Enigma Schreibmax (printer) fragment
A fragment of an Enigma Schreibmax, a small printer which attached to a naval M4 Enigma machine to print the encoded message. The Schreibmax replaced the need to take down the letters lighting up on the lamp board by hand. This example is in a fairly poor condition, but is nevertheless an extremely rare accessory. This fragment, which was discovered with the remains of an M4 Enigma machine, forms the left part of the base plate. On the top face of the fragment is a label that reads, "Bei gedrückter Taste des Schlüssels M Walzen nicht bewegen", although this is illegible due to corrosion.
Enigma 4.5V battery
A 4.5V battery produced by the firm Batteriefabrik Jäger KG, based in the town of Friedrichroda, in Central Germany. On the side of the battery is the approval mark, with the German Reichsadler. This particular battery was found installed in a German Zeiler portable lamp as it was not a type specific to the Enigma machine.
Enigma Uhr box
A box for an Enigma Uhr, sometimes referred to as the 'Stecker Uhr', or 'Plug Clock’, a device introduced by the German Airforce (Luftwaffe) in July 1944 to increase the cipher security of the Enigma machine. Manufactured by the Berlin firm Konski und Kruger, the Enigma Uhr replaced the patch cables on the Enigma machine's plugboard (Steckerbrett). Unlike the box housing the Enigma machine itself, the wood used for the construction of the box for the Enigma Uhr is of a much poorer quality - reflective of the state of German manufacturing late into the War.
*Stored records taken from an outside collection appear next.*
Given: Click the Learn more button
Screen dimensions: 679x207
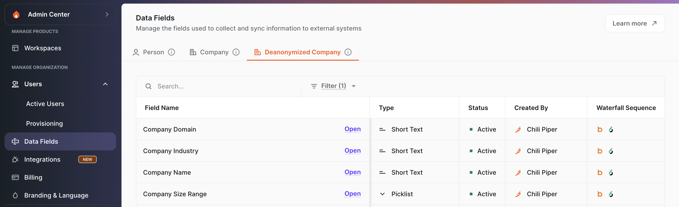Looking at the screenshot, I should click(635, 23).
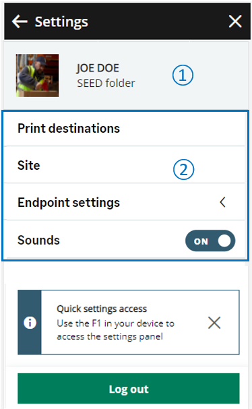Click the SEED folder label under the user name
The image size is (252, 409).
click(106, 83)
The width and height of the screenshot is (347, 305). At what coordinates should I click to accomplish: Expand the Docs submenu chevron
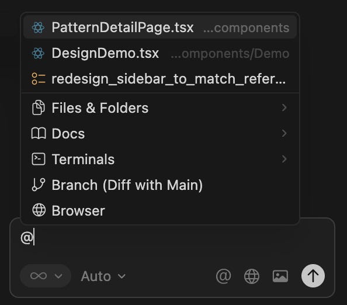(x=284, y=133)
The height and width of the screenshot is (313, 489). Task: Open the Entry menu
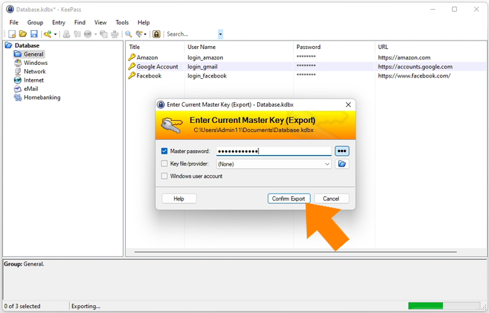[58, 22]
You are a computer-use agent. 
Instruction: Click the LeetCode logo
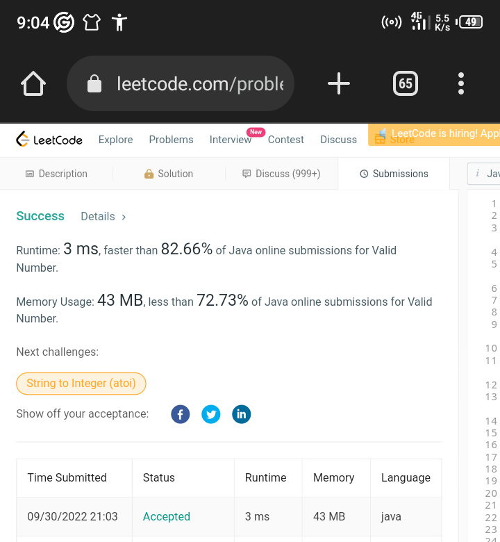(x=49, y=139)
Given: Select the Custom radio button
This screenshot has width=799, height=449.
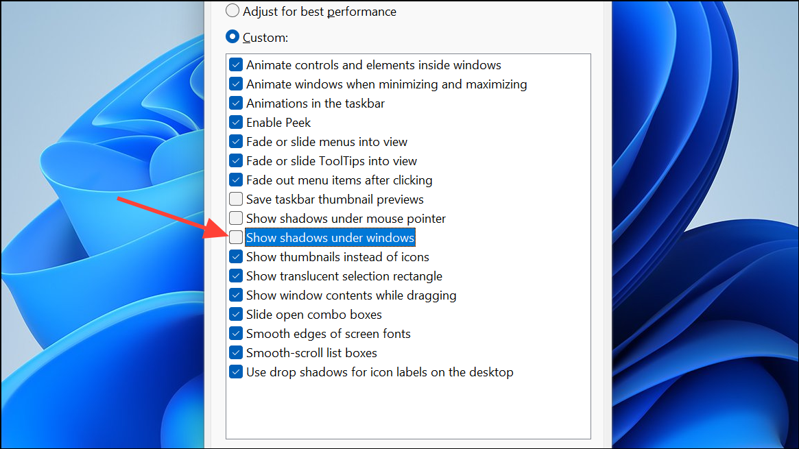Looking at the screenshot, I should coord(232,36).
There is some damage to the box and the metal hinges have been replaced with strips of leather, likely evidence of a field repair. As explained by the label on the box "Bei drohender Feindgefahr Verdrahtung der Rasterscheibe zerstören!", meaning "When there is an imminent danger from the enemy, destroy the wiring of the grid disk!", the Enigma Uhr was also easily disabled before being overrun with the enemy. The quality of the Uhr's spring-loaded contacts and the way the cables were soldered onto the Uhr made it easy for the device to be destroyed quickly. Likely all that was needed was for the operator to pull the cables with one hand.
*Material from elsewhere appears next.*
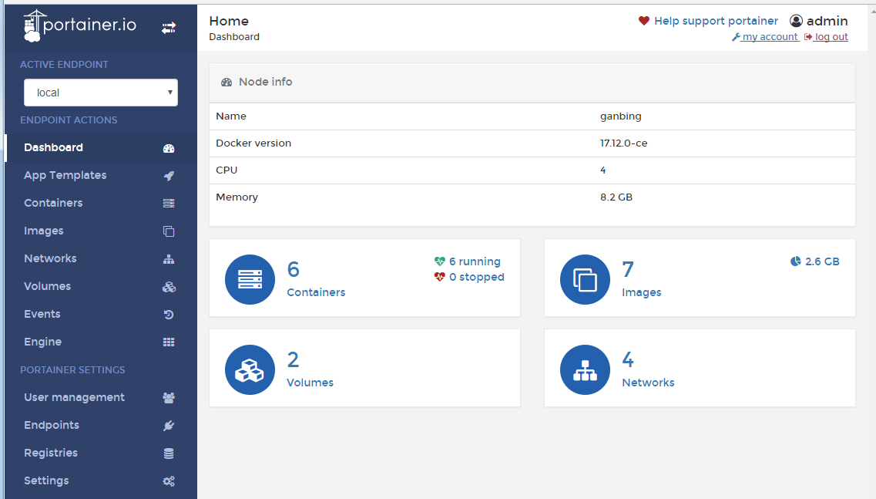Open Settings via the gear icon
The height and width of the screenshot is (499, 876).
click(x=169, y=480)
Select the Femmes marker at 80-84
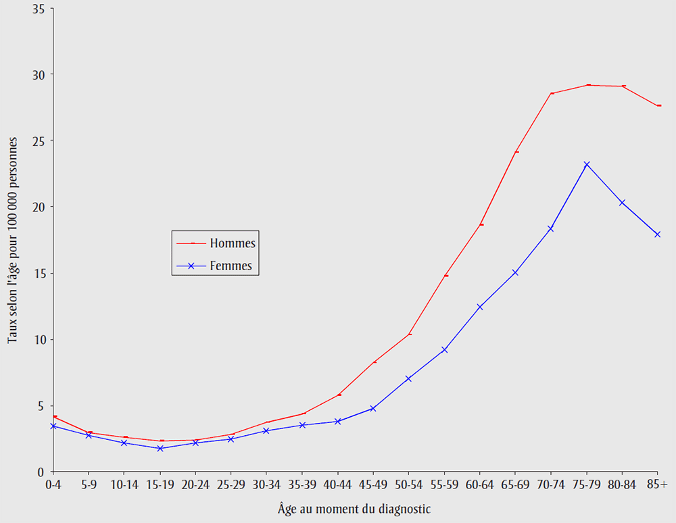 pos(622,203)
Würfelschlüsselzettel message forms
Four Kriegsmarine "Würfelschlüsselzettel" message forms accompanied in a book of grid paper with "Kriegsmarine" printed on the front cover. These message forms were purchased from the grandson of Wilhelm Gotthardt, a Kriegsmarine Minesweeper Commander. His service record is written on the document, which was likely used as spare paper in the early 1950s in his application to the post-war German Bundeswehr. He was involved in clearing mines until November 1947. He refers to the German Mine Sweeping Administration (GMSA) which moved its headquarters to Hamburg in December 1947, but was then quickly disbanded in January 1948.
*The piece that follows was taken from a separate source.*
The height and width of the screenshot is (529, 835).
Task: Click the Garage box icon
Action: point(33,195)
Photograph of an Enigma machine in use
A photograph of an Enigma I machine operated by Luftwaffe personnel. Both the location of the photograph, as well as the year. are unfortunately unknown. The Enigma machine is operated on a folding table of the type issued for communications use. The Enigma operator (of the rank of Gefreiter) is photographed keying letters into the machine, with a man on his left looking over him and a man on his right writing down the message (both of the rank of Flieger). The photograph has scalloped edges, typical of photographs of the period.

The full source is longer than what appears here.